■ Work to be completed
Whenever the string "computer" appears in a line below, please copy the line out.

■ Data in this exercise
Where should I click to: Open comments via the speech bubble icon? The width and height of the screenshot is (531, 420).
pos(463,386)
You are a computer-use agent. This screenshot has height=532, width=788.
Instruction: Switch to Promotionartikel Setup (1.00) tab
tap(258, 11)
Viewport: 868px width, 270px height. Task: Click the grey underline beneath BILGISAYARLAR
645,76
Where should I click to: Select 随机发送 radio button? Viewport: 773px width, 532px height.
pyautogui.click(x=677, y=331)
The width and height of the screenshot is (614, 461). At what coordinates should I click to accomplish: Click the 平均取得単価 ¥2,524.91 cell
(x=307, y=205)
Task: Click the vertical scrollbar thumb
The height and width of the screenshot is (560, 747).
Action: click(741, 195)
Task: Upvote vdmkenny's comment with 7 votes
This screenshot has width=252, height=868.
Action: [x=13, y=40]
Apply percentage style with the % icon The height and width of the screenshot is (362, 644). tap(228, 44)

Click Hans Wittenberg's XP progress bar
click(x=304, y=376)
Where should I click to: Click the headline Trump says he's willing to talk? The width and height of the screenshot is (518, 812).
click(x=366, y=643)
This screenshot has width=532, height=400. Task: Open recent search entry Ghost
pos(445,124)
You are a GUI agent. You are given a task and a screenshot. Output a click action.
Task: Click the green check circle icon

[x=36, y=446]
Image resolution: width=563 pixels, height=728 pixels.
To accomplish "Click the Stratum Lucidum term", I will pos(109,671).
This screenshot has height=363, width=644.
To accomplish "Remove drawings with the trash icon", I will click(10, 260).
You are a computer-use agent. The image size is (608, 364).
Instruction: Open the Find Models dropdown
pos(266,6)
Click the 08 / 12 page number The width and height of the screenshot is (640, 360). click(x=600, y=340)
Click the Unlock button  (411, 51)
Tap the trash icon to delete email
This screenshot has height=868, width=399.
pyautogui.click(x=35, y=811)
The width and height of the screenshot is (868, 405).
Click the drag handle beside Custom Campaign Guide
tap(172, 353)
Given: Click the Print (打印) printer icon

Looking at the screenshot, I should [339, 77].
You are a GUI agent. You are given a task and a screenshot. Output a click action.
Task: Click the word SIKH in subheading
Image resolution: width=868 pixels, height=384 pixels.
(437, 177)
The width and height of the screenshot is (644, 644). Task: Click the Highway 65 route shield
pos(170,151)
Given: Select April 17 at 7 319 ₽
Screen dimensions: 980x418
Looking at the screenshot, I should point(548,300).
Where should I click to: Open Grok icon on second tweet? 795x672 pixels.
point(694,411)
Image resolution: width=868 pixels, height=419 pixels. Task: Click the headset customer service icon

■ Exercise result
You are a computer-use agent. This screenshot has height=532, width=788.
You are a computer-use agent. The image size is (608, 364).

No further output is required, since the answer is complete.